Mouse on Mars chronology
| Niun Niggung (1999) | Idiology (2001) | Agit Itter It It (2001) |

Singles from Idiology
- "Actionist Respoke" Released: 2001;

= Idiology =

Idiology is the seventh studio album by German electronica duo Mouse on Mars. It was released on April 24, 2001 and features contributions from a diverse group of musicians. The album was critically acclaimed, with The A.V. Club describing it as a “reassuringly wild and diverse set of organic electronica” with “soundscapes that blur the line between programming and live musicianship.”

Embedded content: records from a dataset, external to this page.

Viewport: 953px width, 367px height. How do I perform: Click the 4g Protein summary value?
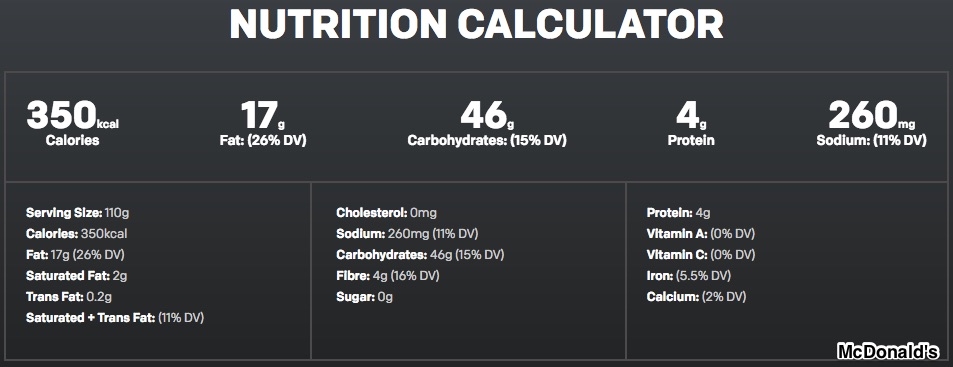tap(691, 123)
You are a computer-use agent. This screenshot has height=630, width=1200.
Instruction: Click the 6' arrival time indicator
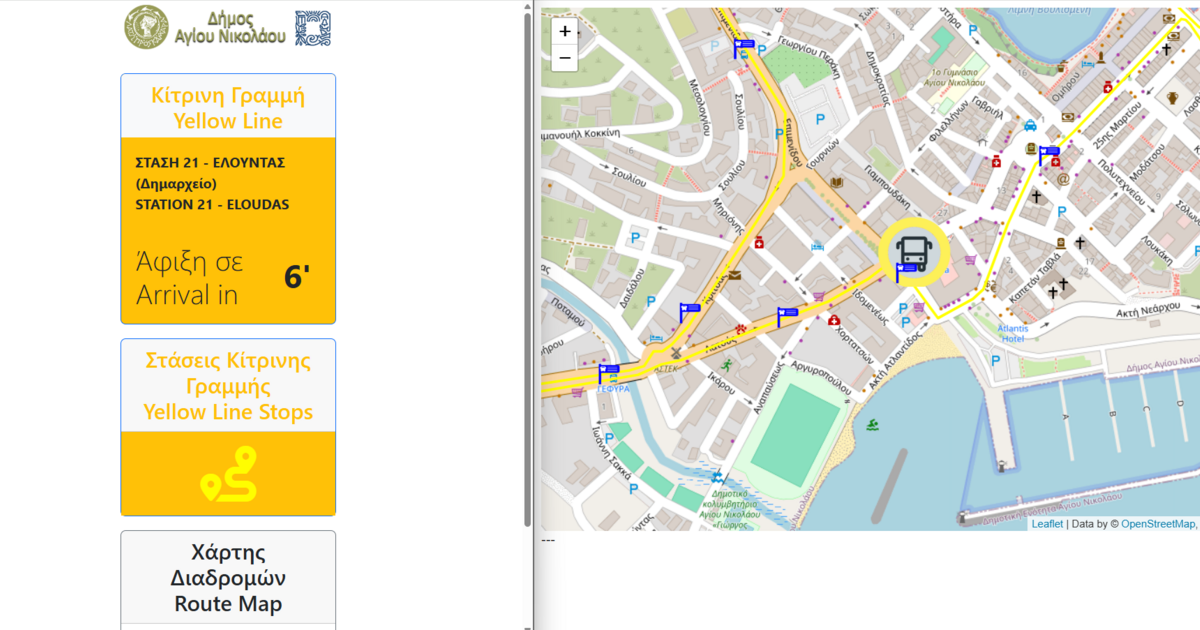pos(297,278)
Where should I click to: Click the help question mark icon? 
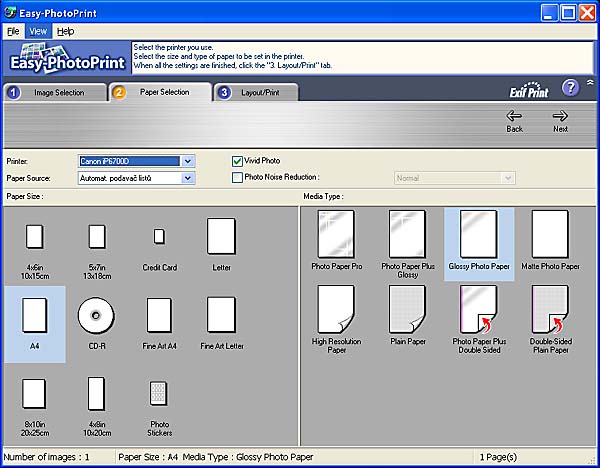click(570, 89)
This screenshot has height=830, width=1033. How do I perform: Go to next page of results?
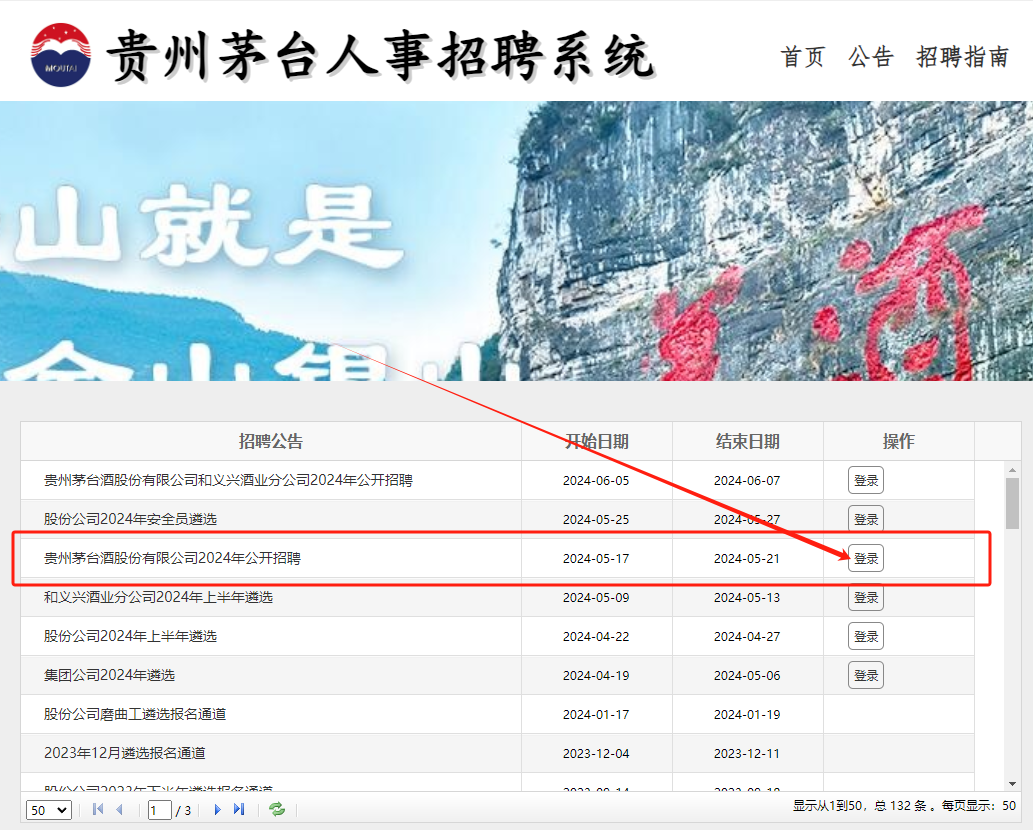(217, 809)
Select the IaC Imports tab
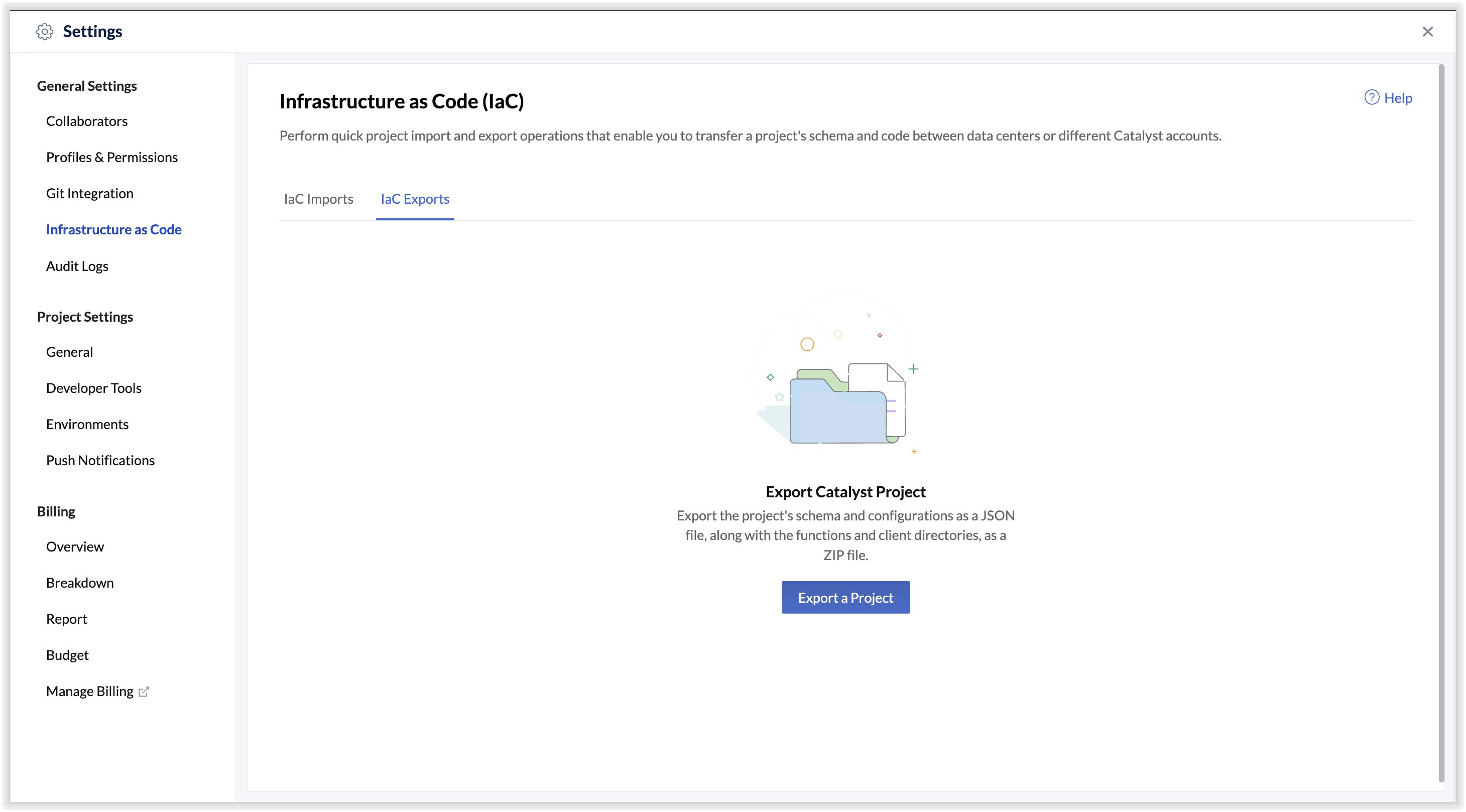 coord(319,198)
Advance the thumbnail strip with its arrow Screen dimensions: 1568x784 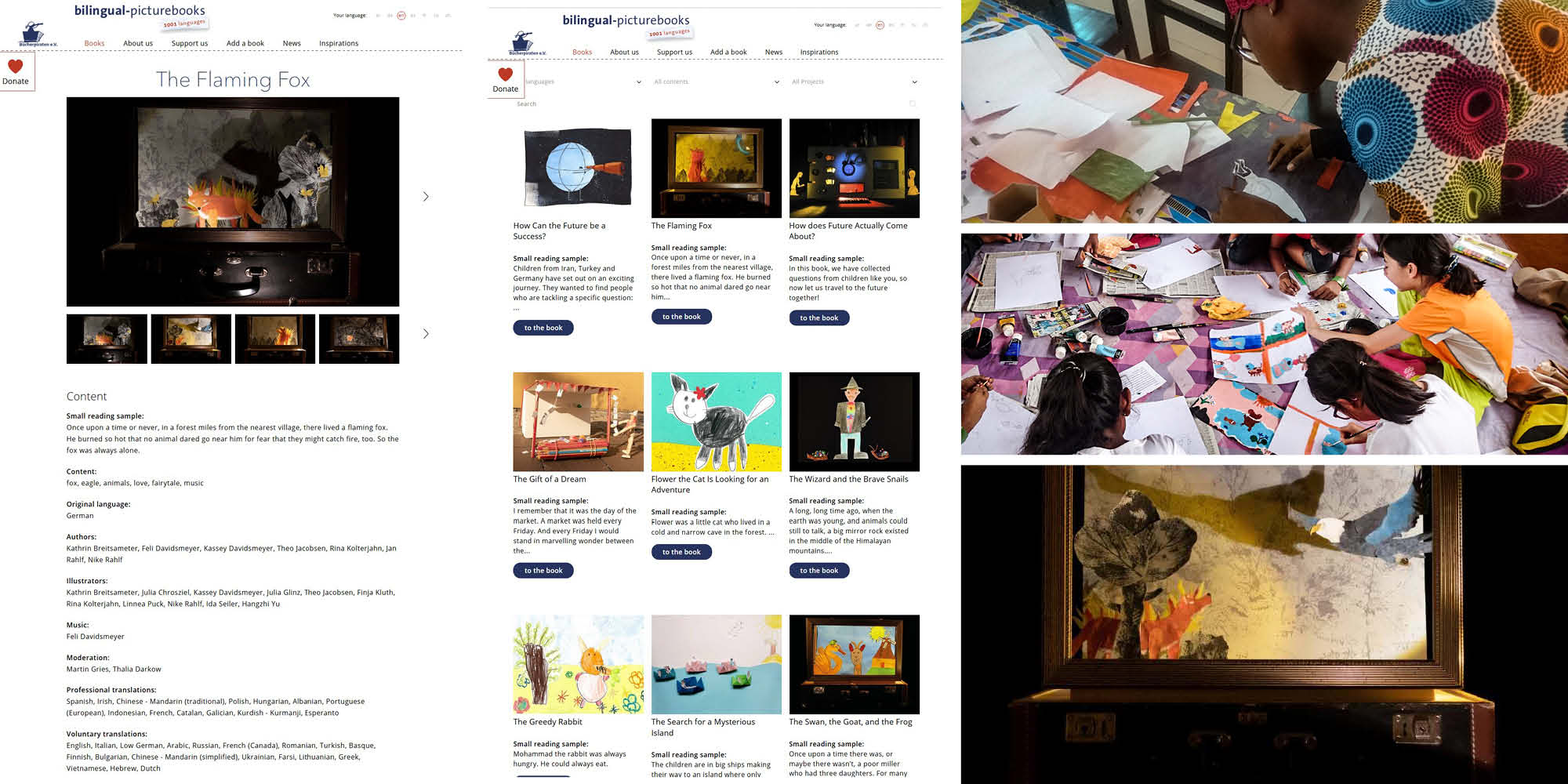426,334
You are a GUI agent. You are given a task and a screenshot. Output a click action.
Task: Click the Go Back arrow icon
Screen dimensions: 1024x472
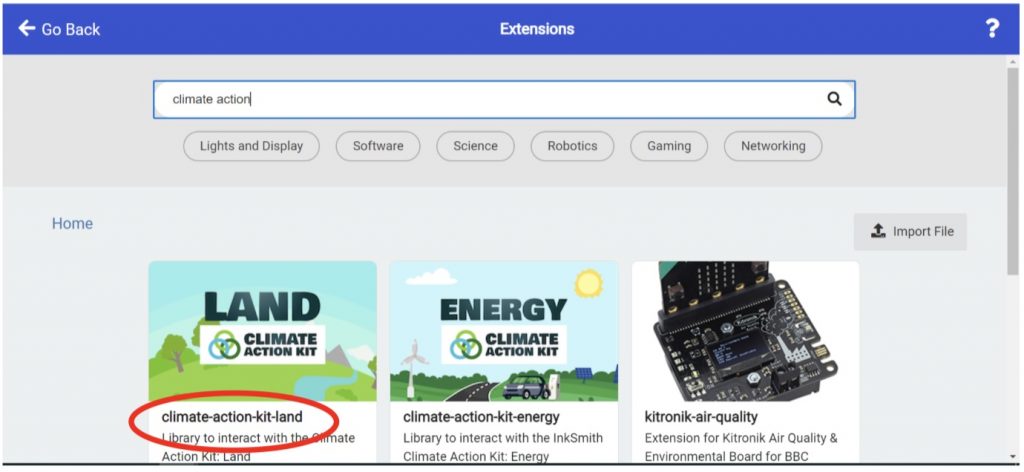(x=27, y=29)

A related EP entitled Agit Itter It It was released in November 2001, featuring additional tracks and live versions of "Actionist Respoke" and/or “Introduce,” depending on the version. The bonus tracks found on the Japanese and UK editions of Idiology are from Pickly Dred Rhizzoms, an EP released in 1999.

Professional ratings
Aggregate scores
| Source | Rating |
| Metacritic | 83/100 |
Review scores
| Source | Rating |
| AllMusic | Star Half star |
| Pitchfork | 9.6/10 |
| PopMatters | favorable |

==Critical reception==
At Metacritic, which assigns a weighted average score out of 100 to reviews from mainstream critics, Idiology received an average score of 83% based on 14 reviews, indicating "universal acclaim".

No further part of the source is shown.